▶ Exercise aim
One part of the entries below is wanted: the lines from the one containing "Click the 作者名称" through the one containing "Click the first". Write those out exactly and nothing else.

▶ Dataset extract
'''

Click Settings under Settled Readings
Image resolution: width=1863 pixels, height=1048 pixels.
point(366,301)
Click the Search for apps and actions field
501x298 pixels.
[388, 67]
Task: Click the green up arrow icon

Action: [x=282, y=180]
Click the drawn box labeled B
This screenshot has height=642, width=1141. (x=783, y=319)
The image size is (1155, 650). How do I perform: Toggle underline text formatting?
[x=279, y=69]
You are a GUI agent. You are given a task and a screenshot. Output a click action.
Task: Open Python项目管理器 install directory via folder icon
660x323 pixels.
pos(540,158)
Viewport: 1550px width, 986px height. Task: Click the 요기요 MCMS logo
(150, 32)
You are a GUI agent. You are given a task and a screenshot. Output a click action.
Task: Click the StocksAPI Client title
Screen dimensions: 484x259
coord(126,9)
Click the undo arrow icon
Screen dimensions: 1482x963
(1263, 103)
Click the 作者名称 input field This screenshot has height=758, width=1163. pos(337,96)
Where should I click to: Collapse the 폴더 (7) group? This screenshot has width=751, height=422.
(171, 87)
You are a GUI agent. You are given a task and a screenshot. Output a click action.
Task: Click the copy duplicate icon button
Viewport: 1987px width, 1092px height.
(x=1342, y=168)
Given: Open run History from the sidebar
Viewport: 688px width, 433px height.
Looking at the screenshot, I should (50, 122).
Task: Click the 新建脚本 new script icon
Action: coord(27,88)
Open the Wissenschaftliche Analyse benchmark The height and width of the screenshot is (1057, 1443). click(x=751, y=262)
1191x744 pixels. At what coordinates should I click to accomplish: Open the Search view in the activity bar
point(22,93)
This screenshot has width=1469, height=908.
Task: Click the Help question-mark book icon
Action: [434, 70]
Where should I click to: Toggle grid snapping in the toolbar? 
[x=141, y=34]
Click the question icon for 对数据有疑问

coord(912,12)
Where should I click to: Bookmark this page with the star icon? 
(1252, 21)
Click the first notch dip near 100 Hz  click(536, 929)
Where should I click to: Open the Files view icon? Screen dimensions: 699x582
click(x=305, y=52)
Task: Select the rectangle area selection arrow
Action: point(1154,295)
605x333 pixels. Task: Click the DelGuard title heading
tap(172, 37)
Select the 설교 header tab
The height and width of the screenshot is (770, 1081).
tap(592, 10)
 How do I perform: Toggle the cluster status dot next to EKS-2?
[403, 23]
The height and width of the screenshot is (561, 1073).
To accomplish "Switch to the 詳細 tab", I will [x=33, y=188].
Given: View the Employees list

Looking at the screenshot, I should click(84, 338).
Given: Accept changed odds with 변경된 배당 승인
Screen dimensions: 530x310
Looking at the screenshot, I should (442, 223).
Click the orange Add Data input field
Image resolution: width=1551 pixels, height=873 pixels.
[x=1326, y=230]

'''

▶ Response box
Click the 作者名称 input field This screenshot has height=758, width=1163. pos(337,96)
Where should I click to: Collapse the 폴더 (7) group? This screenshot has width=751, height=422.
(171, 87)
You are a GUI agent. You are given a task and a screenshot. Output a click action.
Task: Click the copy duplicate icon button
Viewport: 1987px width, 1092px height.
(x=1342, y=168)
Given: Open run History from the sidebar
Viewport: 688px width, 433px height.
Looking at the screenshot, I should (50, 122).
Task: Click the 新建脚本 new script icon
Action: coord(27,88)
Open the Wissenschaftliche Analyse benchmark The height and width of the screenshot is (1057, 1443). click(x=751, y=262)
1191x744 pixels. At what coordinates should I click to accomplish: Open the Search view in the activity bar
point(22,93)
This screenshot has width=1469, height=908.
Task: Click the Help question-mark book icon
Action: [434, 70]
Where should I click to: Toggle grid snapping in the toolbar? 
[x=141, y=34]
Click the question icon for 对数据有疑问

coord(912,12)
Where should I click to: Bookmark this page with the star icon? 
(1252, 21)
Click the first notch dip near 100 Hz  click(536, 929)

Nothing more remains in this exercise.